## Description of the task
Looking at the listing below, retype exactly the lines starting at the one containing "You are a computer-use" and ending at the one containing "Instruction: Switch to the 查老板 search tab", both included, and nothing else.

--- Extracted entries ---

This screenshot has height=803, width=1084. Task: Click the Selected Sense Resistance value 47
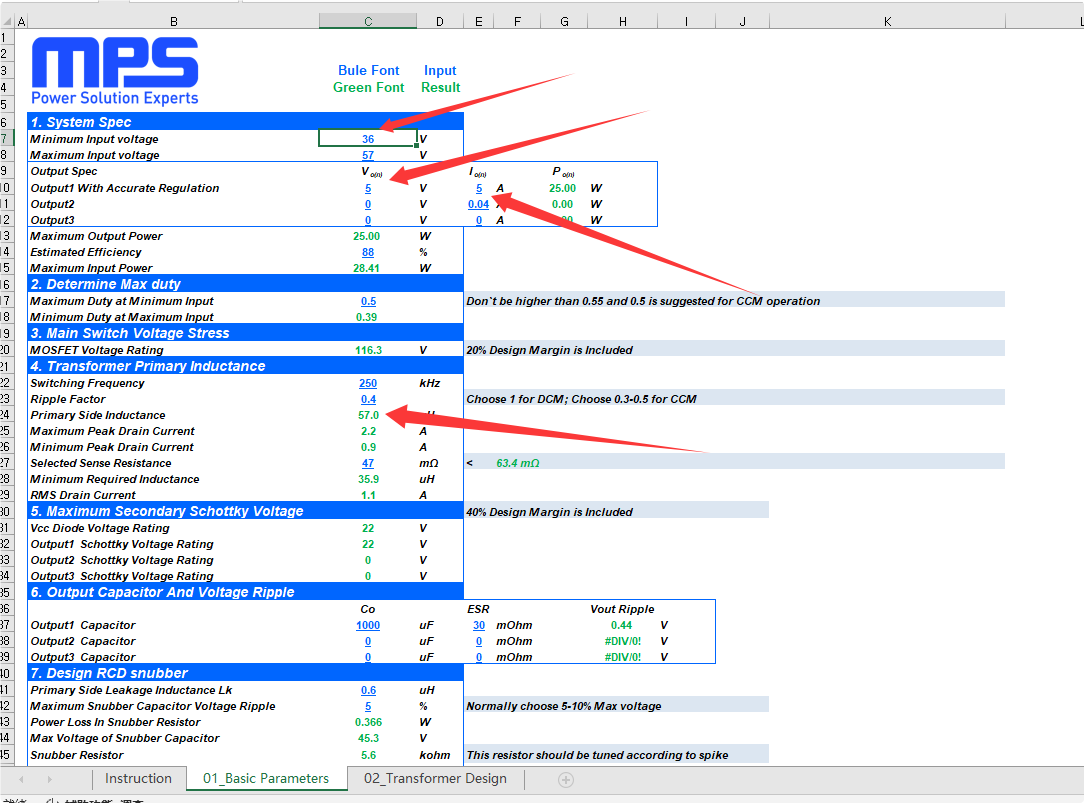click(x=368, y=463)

---
--- Extracted entries ---

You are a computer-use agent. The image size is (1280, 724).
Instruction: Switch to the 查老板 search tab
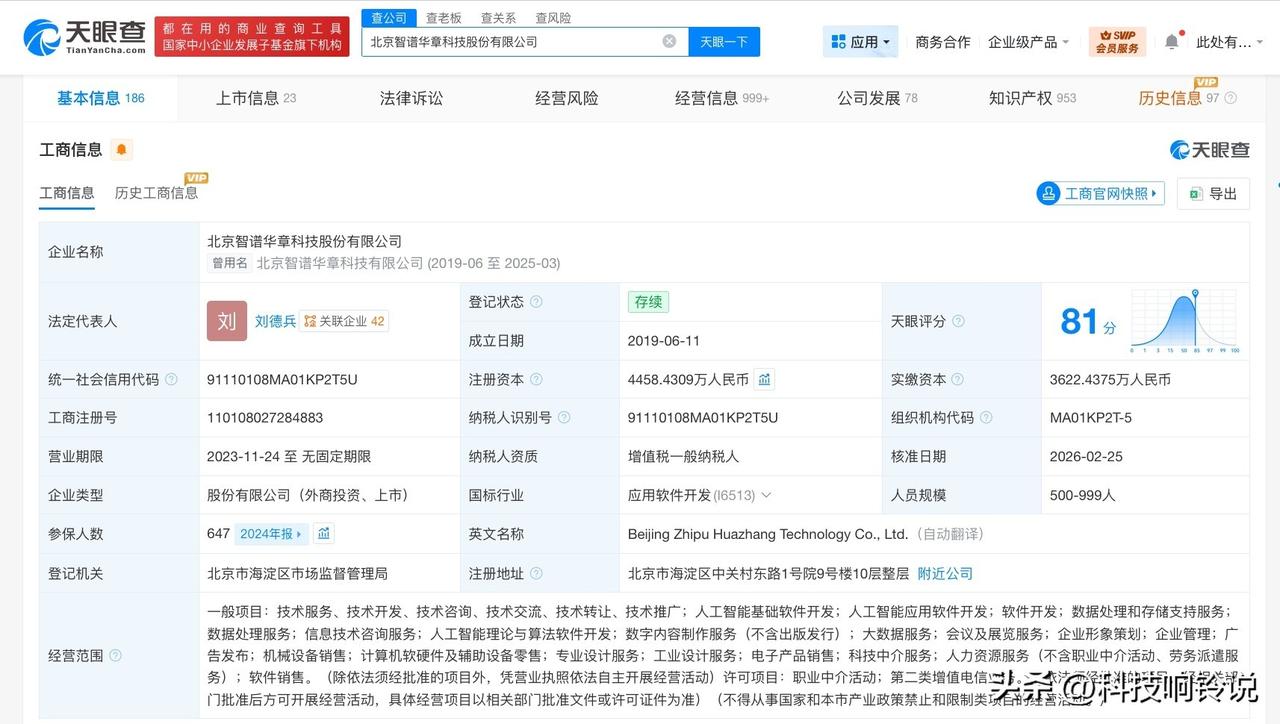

---
--- Extracted entries ---

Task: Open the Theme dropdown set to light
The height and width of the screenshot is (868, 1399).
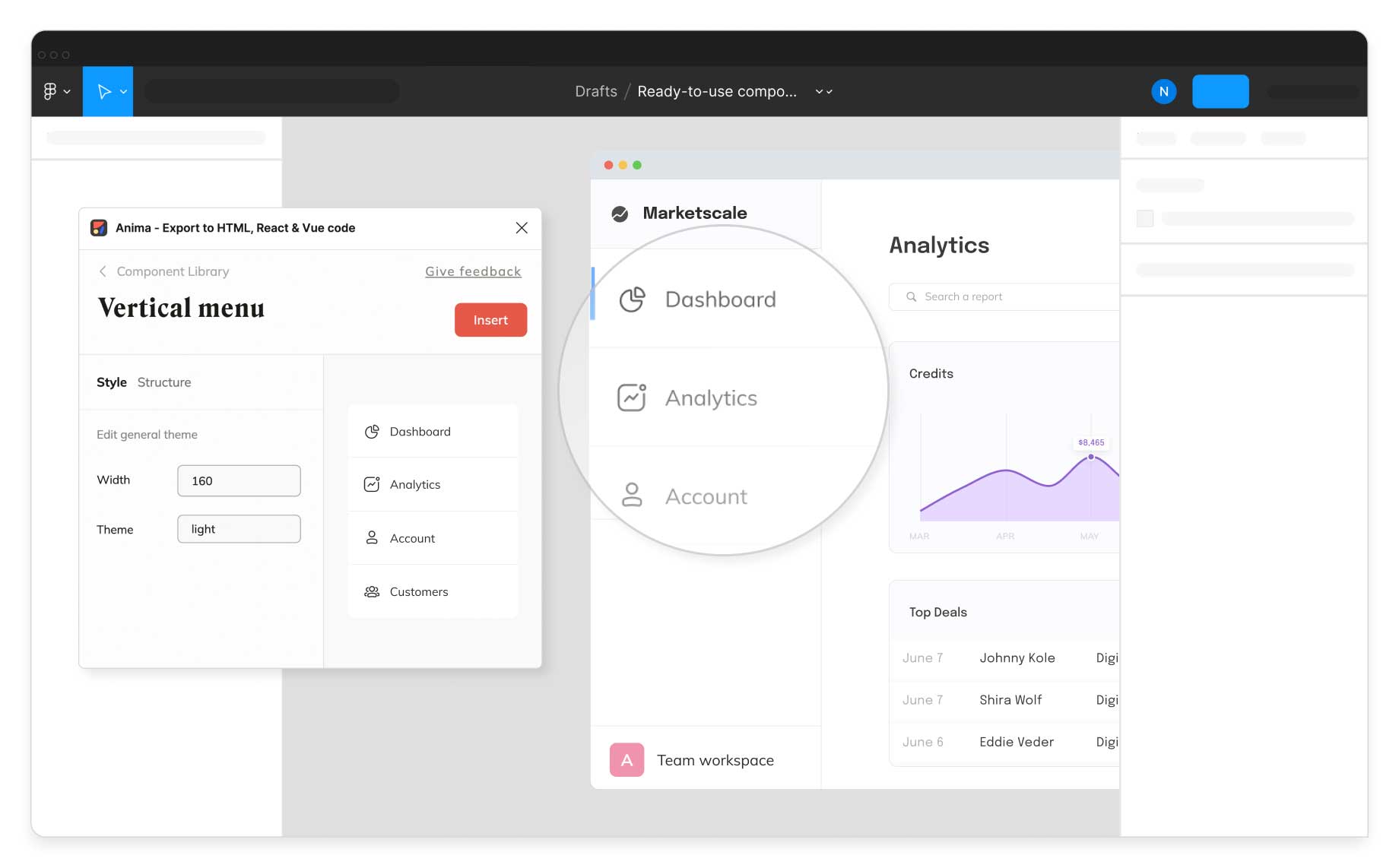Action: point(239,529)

---

## Response to the task
You are a computer-use agent. The image size is (1280, 724).
Instruction: Switch to the 查老板 search tab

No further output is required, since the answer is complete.